AÑO DE LA FAMILIA

1994

 

1. Los Obispos del Uruguay, al finalizar nuestra Asamblea, SALUDAMOS a la comunidad católica, a los hermanos cristianos y a todo el pueblo, en particular a cada uno de los hogares, con el deseo de que llegue a todos la Paz y la Esperanza que Dios promete a los hombres y mujeres de buena voluntad.

2. HACEMOS NUESTRA la iniciativa de las Naciones Unidas que, atendiendo a los clamores, esperanzas y sufrimientos de innumerables hogares de esta tierra, en esta hora de la historia, ha declarado el año 1994 como Año Internacional de la Familia.

Por su parte, SS Juan Pablo II convoca a toda la Iglesia a celebrar particularmente este año trabajando por la familia.

La realidad de los hogares y familias de nuestro país presenta signos de angustias que nos preocupan y de esperanzas que nos animan.

3. NOS PREOCUPAN:

_ el índice de divorcios , de uniones informales , de hogares que se deshacen y de hijos que quedan a la deriva;

- hogares donde el pan de cada día es la violencia (física, psicológica, en la televisión, en particular contra menores o mujeres ;

- familias donde padre y madre deben trabajar crean parte de la jornada,perdiendo posibilidades de un dialogo respetuoso y enriquecedor;

- hogares donde en un reducido espacio viven hacinados grandes y pequeños, exponiéndose a la promiscuidad y haciendo prácticamente imposible la educación; hogares donde la ausencia de valores espirituales priva del resorte para superar los desgastes de la rutina y la convivencia;

- parejas jóvenes que ven muy lejos el sueño de un hogar propio;

- familias incompletas, madres solas, que viven en el desamparo afectivo y legal;

- familias que no buscan caminos, éticamente aceptables para una paternidad generosa y responsable;

- los niños, que por diversos motivos, no llegan a nacer.
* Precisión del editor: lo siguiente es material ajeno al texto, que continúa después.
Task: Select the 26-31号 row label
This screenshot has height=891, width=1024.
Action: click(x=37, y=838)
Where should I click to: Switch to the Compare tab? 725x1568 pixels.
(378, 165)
4. REAFIRMAMOS NUESTRA CONFIANZA en la misión que Dios ha encomendado a la unión estable del hombre y la mujer sellada con el matrimonio. El amor comprometido de los esposos es el camino por el que venimos al mundo a cumplir una misión .

ALENTAMOS a las familias uruguayas a constituirse en células vivas de amor y fecundidad; de solidaridad, esparcimiento y esperanza; de comunicación de valores y discusión sobre los desafíos de la cultura técnica de nuestros días. Lo que no se vive en la familia no se suple en la escuela ni en lugares donde sólo se ponen "parches" en las heridas y carencias del propio hogar.
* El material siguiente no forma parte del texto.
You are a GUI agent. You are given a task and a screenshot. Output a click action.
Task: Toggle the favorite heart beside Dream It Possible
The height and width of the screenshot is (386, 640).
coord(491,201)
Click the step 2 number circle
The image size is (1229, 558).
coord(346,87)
RECONOCEMOS, sin embargo, el esfuerzo de instituciones del Estado y de personas o instituciones privadas, que intentan suplir tantas carencias.

Ala luz del Evangelio de Jesucristo TRASMITIMOS a las familias del Uruguay la certeza de que el amor de Dios sana heridas, reaviva el fuego y madura nuestros sentimientos.

REAFIRMAMOS que la familia es el "el lugar" natural de la fecundación,de una nueva vida y de su desarrollo integral.

INVITAMOS a abrir las puertas de los hogares considerando la eventual adopción de niños abandonados.

VALORAMOS la misión , que junto a los padres, realizan los abuelos, colaborando en la transmisión de actitudes humanas y cristianas.

INVITAMOS a las autoridades de nuestro país a incrementar su apoyo (jurídico, legal, asistencial, promocional), particularmente, a las familias más pobres, que suelen ser las que tienen mayor número de hijos, en las periferias de nuestras ciudades y en el campo.

5. CONVOCAMOS a un CONGRESO DE LA FAMILIA a realizarse entre el 27 y 29 de mayo de 1994 para reafirmar la misión de la familia en nuestra sociedad ante las dificultades y desafíos actuales y para celebrar y alentar los esfuerzos y esperanzas que nacen y crecen solidariamente en los hogares de nuestra patria.

PEDIMOS a nuestras comunidades, parroquias, centros de enseñanza, movimientos y demás organismos eclesiales, que acompañen y promuevan con espíritu de comunión, esta invitación evangelizadora.